Today was an emotionally exhausting day. The kind where your head hurts from crying too much but it is your heart that feels the fatigue. But. Thing about me is I feel tons better after a good cry. So I asked s2 to accompany me to grocery shopping. So we went out and treated ourselves to cheese sticks and dessert. There's comfort in shopping for basic necessities like a perfect box of cereal, new washroom slippers, fancy smelling shower stationery. I even got some walnuts and almonds for my bedside. I spent ten minutes in front of a giant pack of Bugles. Did not buy it. Did not buy any adipose inducing food. As of now I feel pretty healthy sipping on my Decaf Chinese herbal tea with lemon. satisfied sigh Head still hurts though.

 Until a few years ago, I used to (very naively, I might add) believe that any and every conflict can be solved through proper dialogue. Say the right things, set the right tone, pick the right time, right intentions right words, right everything and you can reach anybody. You can make them understand, constructive thoughts and ideas will be exchanged, a common ground will be reached and peace will prevail. BOY WAS I WRONG. I have now failed at enough conversations to learn that WAIT. Some times people just don't want to listen to your shit. It is not even about you. It's about them and a large number of variables that are not yours to tweak. You can't reach them. They won't let you. No matter how hard or long you try. And even though you might want to claw the skin off your face. (Out of frustration I mean) You have to know when to let go. Shed your words. Your carefully manicured phrases. Zip up your pocket full of tact. And walk away in grace.

 I abhor bad literature. Poem, prose, letters. Anything. Words that reek of desperation. Brimming with cliches. Save me.

 Today is a bright new day. I slept well. 12 full Hours sans the headache that always follows. Dreamed about having two babies. A girl and a boy. The girl, when I kissed her cheek, there was coffee on her face and on my lips. What does that mean? Is coffee my baby? Hmmm. I woke up and stretched in bed for an hour. Had a good breakfast and watched two episodes of my new guilty pleasure, Gossip girl. I know, I know. Un-raise your eyebrows. The room is cold and quiet. Yellow light and red sheets. Floral bed cover and cute pjs. Next to me is the book I’m currently reading and my grey journal that carries fragments of my unruly thoughts strung together with lightweight words that make everything sound rather glib. (It’s a curse I have to live with). So I am in a world of comfort you can say. Almost Pinterest worthy. One would think I feel fat with content right now. In a way I do. In a way I don’t.

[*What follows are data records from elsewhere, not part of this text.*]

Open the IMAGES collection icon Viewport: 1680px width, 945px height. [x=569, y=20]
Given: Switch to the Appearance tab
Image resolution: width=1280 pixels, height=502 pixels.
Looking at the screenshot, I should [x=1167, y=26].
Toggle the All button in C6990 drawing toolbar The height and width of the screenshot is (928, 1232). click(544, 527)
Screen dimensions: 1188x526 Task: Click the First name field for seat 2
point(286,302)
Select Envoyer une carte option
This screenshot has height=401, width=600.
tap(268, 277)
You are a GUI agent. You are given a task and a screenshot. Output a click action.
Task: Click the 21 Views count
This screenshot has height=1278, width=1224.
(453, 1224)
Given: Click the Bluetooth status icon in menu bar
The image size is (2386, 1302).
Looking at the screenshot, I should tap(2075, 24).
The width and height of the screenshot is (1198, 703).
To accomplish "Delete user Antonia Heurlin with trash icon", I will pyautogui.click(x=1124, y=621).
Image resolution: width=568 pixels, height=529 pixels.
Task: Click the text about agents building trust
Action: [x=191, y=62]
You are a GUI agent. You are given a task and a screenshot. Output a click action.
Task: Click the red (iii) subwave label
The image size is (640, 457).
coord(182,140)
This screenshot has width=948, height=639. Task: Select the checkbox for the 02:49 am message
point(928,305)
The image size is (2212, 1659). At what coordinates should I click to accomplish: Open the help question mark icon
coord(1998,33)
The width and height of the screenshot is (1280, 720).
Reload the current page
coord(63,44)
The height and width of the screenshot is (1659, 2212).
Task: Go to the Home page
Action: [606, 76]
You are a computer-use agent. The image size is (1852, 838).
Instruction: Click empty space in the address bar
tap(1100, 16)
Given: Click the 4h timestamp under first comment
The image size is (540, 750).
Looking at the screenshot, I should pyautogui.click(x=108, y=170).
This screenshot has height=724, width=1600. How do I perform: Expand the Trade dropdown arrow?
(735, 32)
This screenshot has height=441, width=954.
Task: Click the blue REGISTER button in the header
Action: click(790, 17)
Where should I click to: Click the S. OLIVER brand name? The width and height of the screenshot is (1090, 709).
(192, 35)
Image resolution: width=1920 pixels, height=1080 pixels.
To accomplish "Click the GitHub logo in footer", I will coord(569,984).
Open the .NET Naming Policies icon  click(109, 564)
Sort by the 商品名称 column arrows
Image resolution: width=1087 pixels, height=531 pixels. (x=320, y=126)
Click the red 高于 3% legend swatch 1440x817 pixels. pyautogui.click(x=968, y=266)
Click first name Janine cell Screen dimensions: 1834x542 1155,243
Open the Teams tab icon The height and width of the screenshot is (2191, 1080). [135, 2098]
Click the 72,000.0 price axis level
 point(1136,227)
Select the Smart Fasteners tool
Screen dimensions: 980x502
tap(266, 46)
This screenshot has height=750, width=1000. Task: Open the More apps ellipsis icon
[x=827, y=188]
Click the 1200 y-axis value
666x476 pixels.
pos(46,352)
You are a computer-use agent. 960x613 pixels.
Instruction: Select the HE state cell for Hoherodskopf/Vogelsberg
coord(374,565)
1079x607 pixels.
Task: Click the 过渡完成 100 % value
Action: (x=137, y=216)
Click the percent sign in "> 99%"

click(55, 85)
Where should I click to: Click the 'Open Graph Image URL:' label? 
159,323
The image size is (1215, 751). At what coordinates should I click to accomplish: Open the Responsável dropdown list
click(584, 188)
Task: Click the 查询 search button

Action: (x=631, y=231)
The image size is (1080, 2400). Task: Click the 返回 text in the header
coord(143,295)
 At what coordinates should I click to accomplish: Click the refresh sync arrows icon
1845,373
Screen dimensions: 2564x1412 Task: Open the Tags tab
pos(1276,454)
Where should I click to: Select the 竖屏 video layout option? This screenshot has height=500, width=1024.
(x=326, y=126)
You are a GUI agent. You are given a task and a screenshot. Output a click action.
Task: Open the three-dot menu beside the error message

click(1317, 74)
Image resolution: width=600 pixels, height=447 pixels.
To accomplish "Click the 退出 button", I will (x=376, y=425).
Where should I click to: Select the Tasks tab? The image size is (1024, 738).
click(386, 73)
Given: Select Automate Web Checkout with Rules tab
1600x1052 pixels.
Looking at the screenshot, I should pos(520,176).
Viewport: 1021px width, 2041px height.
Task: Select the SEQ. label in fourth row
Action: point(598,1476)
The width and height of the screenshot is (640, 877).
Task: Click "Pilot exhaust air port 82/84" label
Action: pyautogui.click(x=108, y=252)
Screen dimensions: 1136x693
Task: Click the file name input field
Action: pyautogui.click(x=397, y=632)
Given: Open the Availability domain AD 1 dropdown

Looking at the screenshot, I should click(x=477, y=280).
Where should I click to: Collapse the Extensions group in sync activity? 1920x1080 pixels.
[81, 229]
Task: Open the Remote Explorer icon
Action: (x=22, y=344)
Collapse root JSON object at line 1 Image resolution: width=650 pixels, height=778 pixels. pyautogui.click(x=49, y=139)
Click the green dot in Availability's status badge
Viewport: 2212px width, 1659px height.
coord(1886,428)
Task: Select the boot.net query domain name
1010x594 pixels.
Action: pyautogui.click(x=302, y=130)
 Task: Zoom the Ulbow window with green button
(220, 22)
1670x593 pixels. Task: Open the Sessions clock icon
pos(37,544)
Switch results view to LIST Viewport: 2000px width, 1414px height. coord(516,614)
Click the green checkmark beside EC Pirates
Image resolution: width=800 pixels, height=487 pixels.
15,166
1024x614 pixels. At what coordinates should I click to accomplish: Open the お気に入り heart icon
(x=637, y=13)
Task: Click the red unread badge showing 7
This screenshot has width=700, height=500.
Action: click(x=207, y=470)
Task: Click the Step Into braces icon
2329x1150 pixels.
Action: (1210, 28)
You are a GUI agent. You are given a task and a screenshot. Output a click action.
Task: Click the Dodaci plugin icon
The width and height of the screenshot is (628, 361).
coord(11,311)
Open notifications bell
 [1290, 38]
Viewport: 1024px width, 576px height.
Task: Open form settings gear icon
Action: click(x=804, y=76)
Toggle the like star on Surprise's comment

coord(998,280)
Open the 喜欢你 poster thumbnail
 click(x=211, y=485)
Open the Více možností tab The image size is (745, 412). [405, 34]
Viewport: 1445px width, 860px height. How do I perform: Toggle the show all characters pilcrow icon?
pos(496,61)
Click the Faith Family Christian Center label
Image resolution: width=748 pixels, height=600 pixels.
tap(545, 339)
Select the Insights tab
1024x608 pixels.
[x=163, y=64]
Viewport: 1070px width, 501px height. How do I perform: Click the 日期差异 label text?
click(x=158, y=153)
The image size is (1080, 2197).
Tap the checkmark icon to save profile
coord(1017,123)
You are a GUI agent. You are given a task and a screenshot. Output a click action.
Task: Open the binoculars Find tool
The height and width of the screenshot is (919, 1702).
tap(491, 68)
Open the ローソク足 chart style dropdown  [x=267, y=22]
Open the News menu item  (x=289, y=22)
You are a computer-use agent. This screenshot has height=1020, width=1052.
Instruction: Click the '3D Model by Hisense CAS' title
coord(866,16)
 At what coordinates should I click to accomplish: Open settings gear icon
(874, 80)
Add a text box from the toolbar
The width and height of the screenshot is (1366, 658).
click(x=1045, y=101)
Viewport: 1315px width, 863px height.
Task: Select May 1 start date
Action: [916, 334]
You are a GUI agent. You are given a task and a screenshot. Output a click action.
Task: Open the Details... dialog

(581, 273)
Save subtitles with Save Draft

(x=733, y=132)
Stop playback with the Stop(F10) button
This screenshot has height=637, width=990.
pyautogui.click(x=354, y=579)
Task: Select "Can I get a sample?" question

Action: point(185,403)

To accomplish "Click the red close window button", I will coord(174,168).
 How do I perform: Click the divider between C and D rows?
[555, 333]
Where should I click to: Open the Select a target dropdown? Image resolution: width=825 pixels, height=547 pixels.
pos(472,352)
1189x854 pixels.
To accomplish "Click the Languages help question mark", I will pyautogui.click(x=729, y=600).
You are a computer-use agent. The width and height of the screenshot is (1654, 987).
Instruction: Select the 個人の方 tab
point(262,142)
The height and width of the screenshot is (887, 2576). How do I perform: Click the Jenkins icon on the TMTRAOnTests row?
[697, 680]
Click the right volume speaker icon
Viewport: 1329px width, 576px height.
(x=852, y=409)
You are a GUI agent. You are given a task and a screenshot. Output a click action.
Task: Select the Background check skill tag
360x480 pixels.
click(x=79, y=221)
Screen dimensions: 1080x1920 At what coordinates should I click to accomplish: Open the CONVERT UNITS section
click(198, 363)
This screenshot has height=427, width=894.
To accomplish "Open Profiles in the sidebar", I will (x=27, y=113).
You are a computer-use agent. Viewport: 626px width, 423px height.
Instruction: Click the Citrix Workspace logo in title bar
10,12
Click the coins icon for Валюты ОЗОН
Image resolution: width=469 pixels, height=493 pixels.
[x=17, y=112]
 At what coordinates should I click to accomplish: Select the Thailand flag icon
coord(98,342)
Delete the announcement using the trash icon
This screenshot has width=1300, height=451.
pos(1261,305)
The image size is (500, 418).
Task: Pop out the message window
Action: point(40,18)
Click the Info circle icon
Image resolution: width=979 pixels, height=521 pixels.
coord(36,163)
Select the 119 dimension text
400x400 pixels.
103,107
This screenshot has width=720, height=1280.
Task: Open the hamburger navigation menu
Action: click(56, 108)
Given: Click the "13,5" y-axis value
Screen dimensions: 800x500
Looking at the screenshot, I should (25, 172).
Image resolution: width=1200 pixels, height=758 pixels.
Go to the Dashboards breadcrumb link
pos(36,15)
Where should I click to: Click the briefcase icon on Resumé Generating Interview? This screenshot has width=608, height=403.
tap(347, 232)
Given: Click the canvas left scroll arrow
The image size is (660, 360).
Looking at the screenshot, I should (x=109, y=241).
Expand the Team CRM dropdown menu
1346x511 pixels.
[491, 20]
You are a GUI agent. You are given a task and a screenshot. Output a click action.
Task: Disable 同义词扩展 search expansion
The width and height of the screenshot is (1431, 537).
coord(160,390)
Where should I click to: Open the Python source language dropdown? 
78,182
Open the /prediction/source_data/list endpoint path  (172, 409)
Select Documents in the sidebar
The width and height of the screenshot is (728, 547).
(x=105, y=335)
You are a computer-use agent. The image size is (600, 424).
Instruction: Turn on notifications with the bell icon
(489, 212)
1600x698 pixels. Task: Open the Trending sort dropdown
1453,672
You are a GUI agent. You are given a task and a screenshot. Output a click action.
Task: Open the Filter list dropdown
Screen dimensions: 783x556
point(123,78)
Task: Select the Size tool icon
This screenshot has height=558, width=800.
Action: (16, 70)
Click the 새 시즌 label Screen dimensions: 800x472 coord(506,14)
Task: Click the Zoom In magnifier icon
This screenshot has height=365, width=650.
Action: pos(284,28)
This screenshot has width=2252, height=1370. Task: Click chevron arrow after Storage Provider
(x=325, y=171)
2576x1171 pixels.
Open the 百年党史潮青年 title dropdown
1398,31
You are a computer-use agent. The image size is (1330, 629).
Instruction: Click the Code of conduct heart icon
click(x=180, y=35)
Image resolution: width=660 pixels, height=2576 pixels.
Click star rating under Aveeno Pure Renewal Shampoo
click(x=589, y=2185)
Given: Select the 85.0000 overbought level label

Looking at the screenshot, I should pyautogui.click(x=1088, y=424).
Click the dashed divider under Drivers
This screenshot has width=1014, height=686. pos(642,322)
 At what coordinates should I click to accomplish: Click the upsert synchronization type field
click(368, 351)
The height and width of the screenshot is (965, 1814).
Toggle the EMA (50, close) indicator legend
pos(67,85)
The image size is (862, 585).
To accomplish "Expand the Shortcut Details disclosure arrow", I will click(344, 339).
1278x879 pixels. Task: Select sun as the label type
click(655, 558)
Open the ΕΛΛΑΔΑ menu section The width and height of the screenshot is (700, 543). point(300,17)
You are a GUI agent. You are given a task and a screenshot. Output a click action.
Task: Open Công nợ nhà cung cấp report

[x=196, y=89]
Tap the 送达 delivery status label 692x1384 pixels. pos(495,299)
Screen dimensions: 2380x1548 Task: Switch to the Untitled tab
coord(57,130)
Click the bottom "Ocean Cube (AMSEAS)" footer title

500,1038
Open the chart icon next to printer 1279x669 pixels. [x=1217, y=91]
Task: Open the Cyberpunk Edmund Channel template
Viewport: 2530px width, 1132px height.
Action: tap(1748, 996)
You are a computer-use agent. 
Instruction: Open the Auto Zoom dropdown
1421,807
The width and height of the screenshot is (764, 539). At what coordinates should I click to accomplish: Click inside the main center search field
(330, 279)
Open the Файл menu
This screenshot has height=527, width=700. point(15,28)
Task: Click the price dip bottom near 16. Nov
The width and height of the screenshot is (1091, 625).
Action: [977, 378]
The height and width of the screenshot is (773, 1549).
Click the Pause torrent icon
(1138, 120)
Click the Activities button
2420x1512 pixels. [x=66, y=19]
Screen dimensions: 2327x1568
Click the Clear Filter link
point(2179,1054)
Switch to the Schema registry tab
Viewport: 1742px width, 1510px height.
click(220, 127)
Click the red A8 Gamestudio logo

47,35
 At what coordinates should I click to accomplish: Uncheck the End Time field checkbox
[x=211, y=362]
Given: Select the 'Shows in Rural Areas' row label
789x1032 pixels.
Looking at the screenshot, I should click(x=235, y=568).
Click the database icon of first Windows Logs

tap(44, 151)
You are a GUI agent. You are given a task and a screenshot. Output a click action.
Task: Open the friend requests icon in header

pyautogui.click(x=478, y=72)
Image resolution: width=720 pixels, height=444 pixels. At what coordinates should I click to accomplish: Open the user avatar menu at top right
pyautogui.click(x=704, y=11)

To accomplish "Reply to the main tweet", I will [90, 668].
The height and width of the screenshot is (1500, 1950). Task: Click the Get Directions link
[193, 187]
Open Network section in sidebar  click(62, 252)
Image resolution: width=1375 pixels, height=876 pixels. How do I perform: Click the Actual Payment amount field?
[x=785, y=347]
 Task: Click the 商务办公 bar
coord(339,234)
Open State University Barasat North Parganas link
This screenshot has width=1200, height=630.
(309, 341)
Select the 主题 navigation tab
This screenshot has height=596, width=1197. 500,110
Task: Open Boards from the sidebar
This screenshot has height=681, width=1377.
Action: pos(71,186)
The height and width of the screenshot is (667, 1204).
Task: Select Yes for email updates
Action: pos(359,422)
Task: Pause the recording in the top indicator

October is here again. The beginning of winter. I have things to look forward to. I've come home for a bit. It's not as bad as i was dreading it would be. But i'm not too great at dealing with the feels i get every time i'm back in this house. A sense of loss? Nostalgia? Love? Groundedness? Loneliness? All of the above, most likely. I'll be staying here for a week, and then its a short trip to north with V, who is crossing oceans soon so we can make new memories. I'm looking forward to it. Rooftop talks and coffee and loud conversation. Re unions and surprises. I'm sure it's going to be wonderful.
I'm currently drained of social energy. Ah, i have too much on my mind right now.

I am never, hardly ever at rest. Somebody tone down my heart please? Thanks.